Dry eye disease (DED) is a common chronic ophthalmic disorder, and there is no effective treatment to cure it. It is urgent to find new antidry eye compounds. Here, the effects and underlying mechanisms of tilapia skin peptides (TSP) on DED were investigated. In vitro, human corneal epithelial cells (HCECs) were cultured in a hypertonic medium containing TSP for 12 h. The MTT assay, calcein-AM/PI staining, reactive oxygen (ROS) analysis, and western blot were performed at the end of the experiments.

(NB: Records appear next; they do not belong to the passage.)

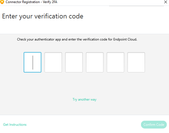Image resolution: width=169 pixels, height=133 pixels.
Task: Choose the fifth verification digit box
Action: [115, 62]
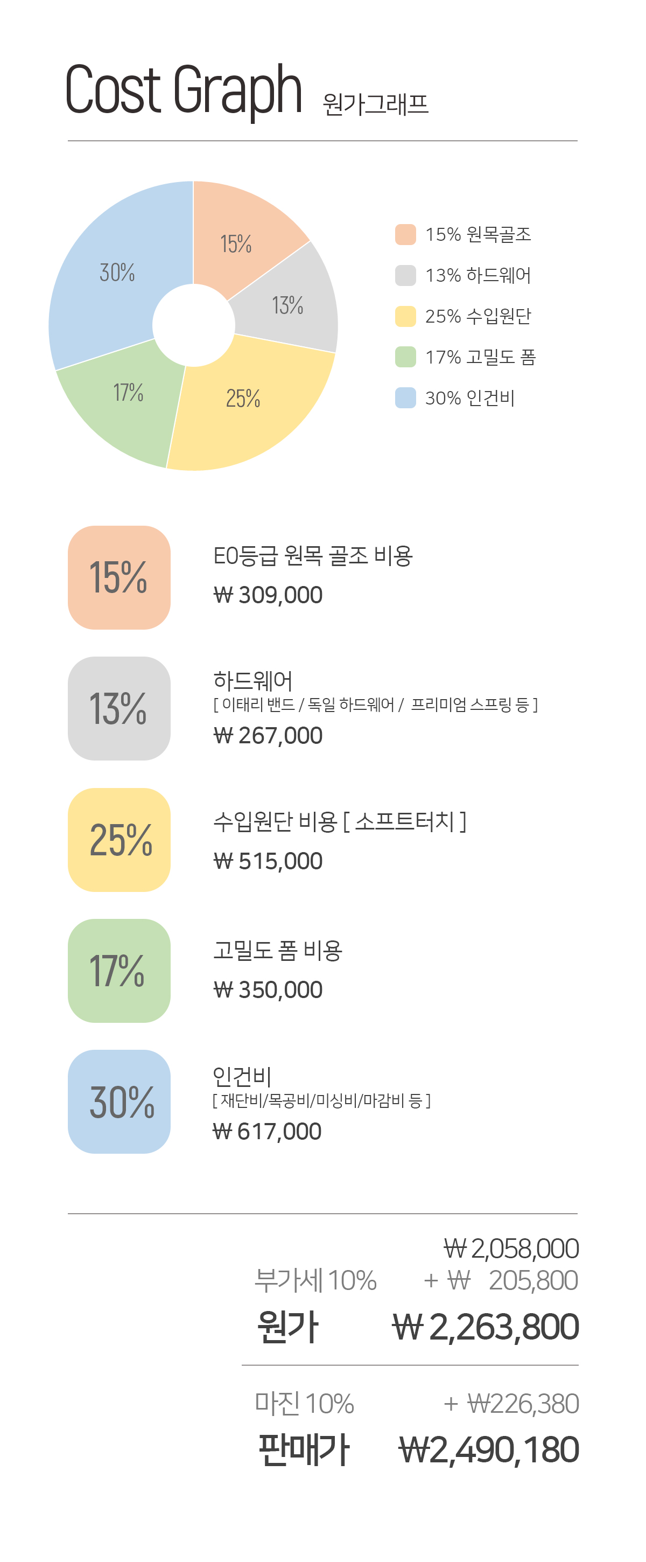Viewport: 646px width, 1562px height.
Task: Click the gray 13% rounded badge
Action: (119, 708)
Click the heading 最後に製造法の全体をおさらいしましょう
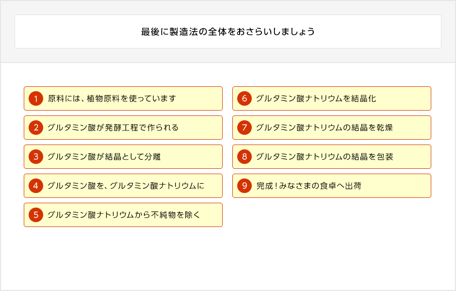The width and height of the screenshot is (456, 291). [x=228, y=32]
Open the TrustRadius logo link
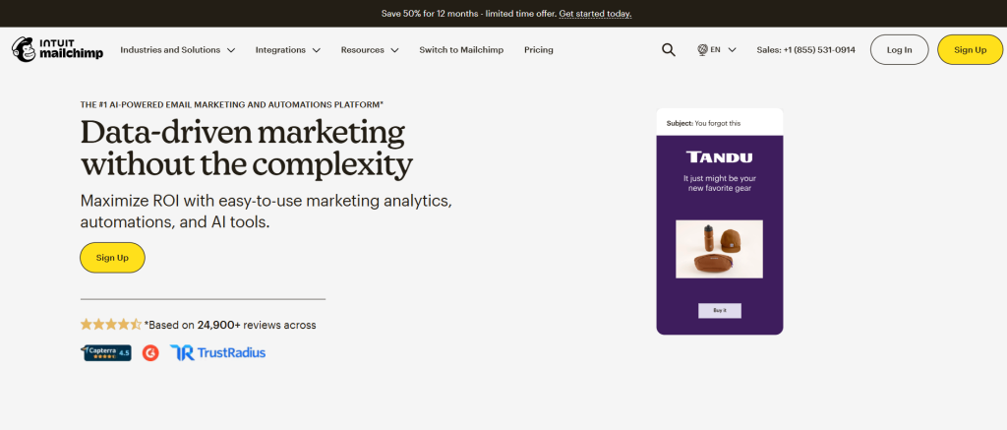 point(217,352)
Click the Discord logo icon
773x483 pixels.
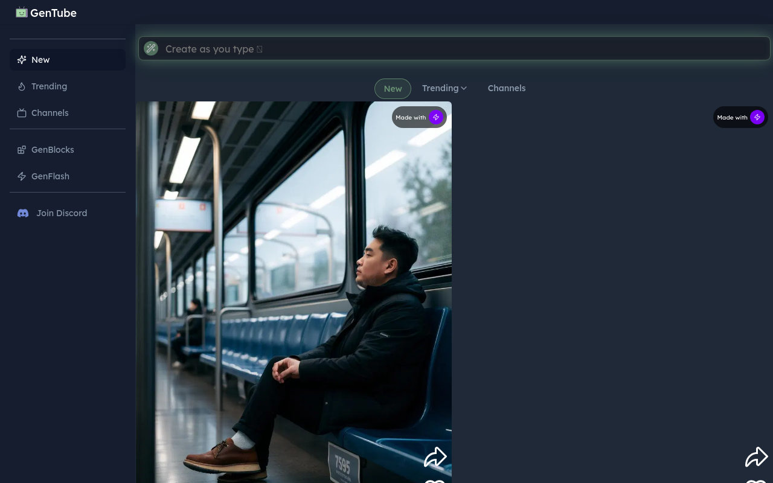click(23, 213)
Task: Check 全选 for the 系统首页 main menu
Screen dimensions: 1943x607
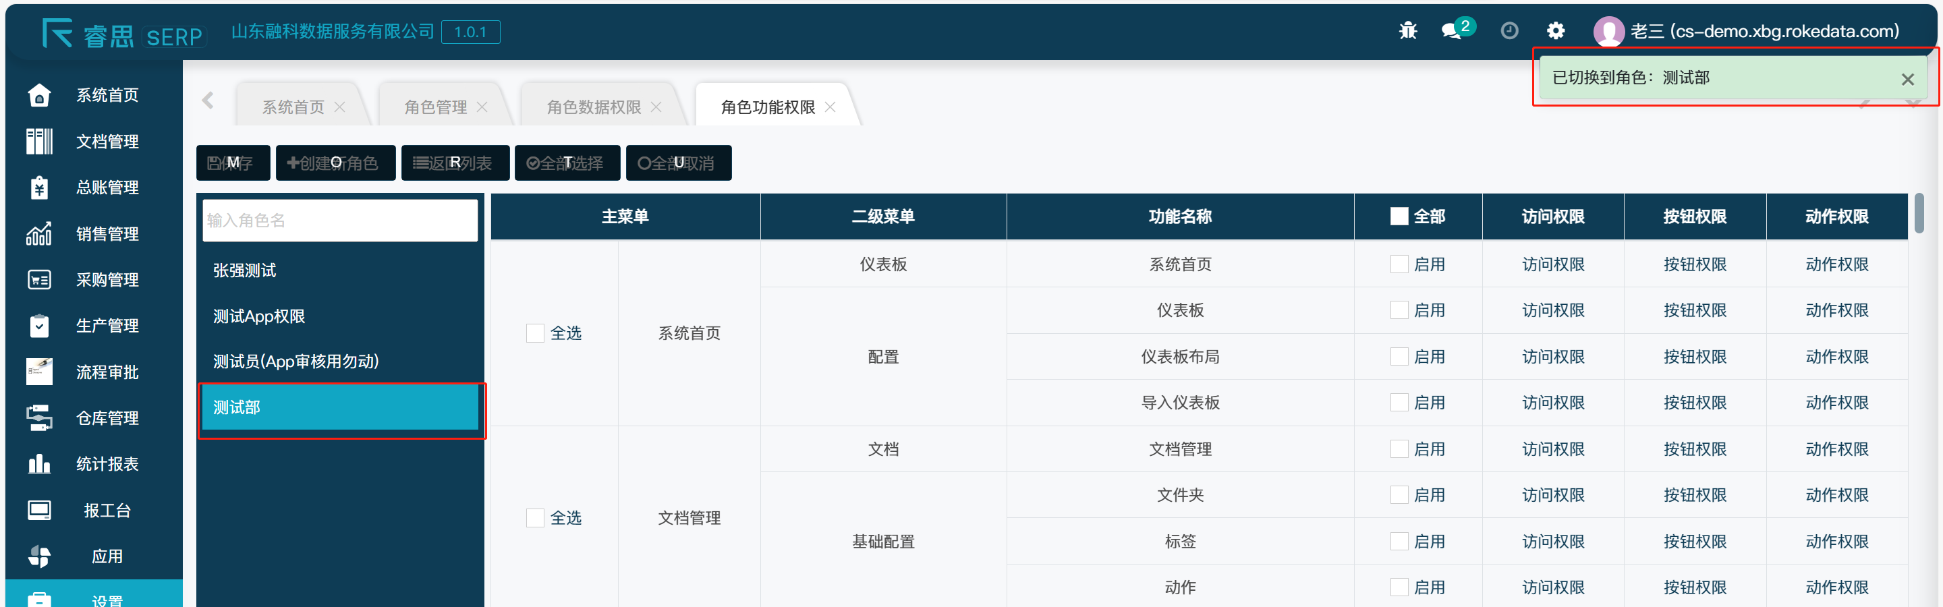Action: [x=535, y=333]
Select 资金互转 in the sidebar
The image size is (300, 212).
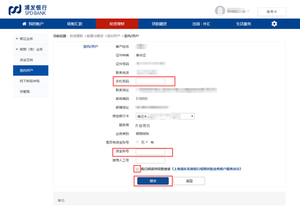coord(26,60)
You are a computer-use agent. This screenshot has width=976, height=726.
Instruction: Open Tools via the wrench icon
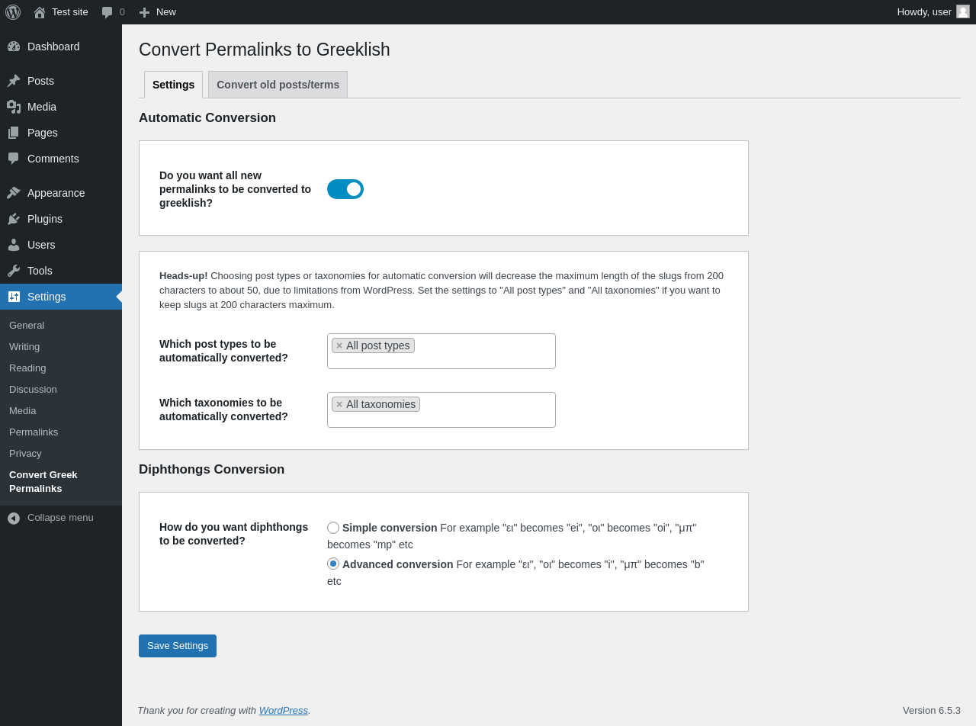click(x=14, y=271)
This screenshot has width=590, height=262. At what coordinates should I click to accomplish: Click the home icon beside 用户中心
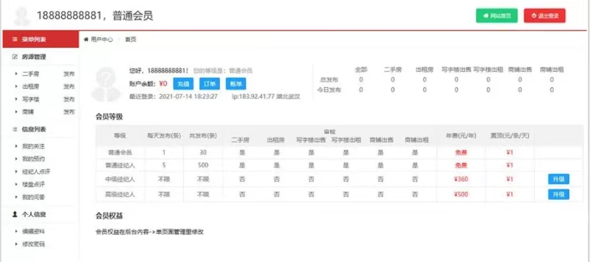point(86,40)

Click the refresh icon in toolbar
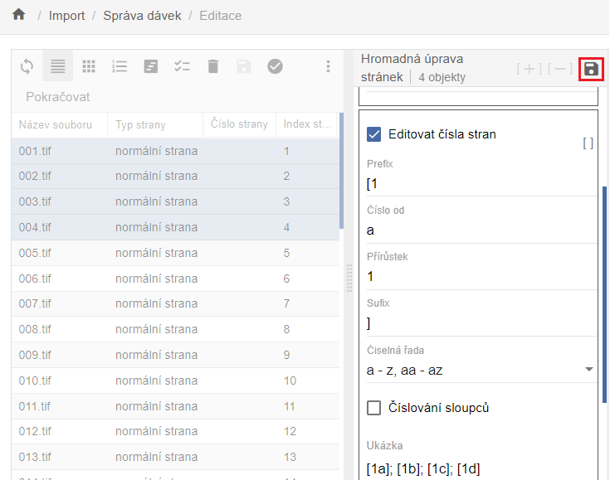click(27, 66)
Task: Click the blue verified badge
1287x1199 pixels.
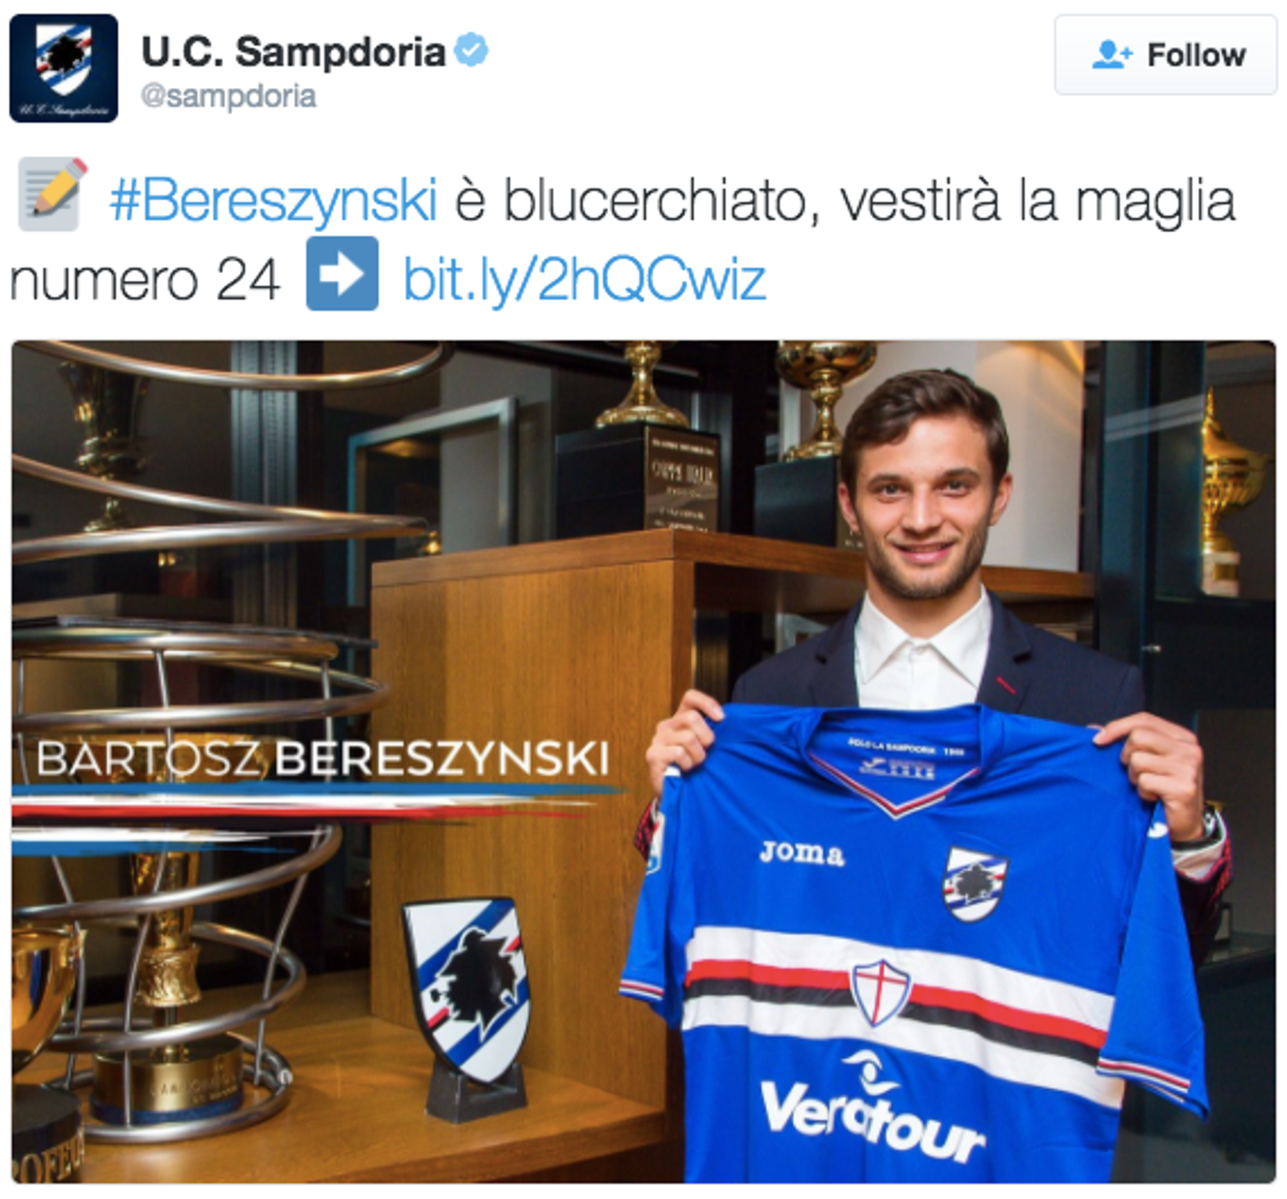Action: [472, 51]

In the in vivo model of DED, mice eyes were dropped with 0.3% benzalkonium chloride (BAC) and 0.1% TSP for 14 days. Mice were treated with BAC and TSP twice daily with a 10-hour time interval between treatments. After treatment, phenolic red cotton experiment, tear ferning test, and histology assay were carried out. In vitro, TSP significantly restored the cell viability of HCECs challenged by NaCl. In vivo, tear secretion function and tear fern-like crystal levels were considerably improved in the DED group after treatment with TSP. Mechanically, TSP impend the DED development by regulating Bax/Bcl-2 signal pathway, inhibiting iNOS and COX-2 protein expression, moderating ROS/Nrf2/HO-1 axis, inhibiting cell apoptosis in the corneal regions, increasing the number of conjunctival goblet cells, and arresting corneal epithelial thinning. In conclusion, TSP ameliorated DED-like disorder in BAC-induced DED mice and cell damage in NaCl-induced HCECs. TSP improved DED by suppressing apoptosis, inflammation, and oxidative stress. Consequently, this study reveals the beneficial activity of TSP in DED.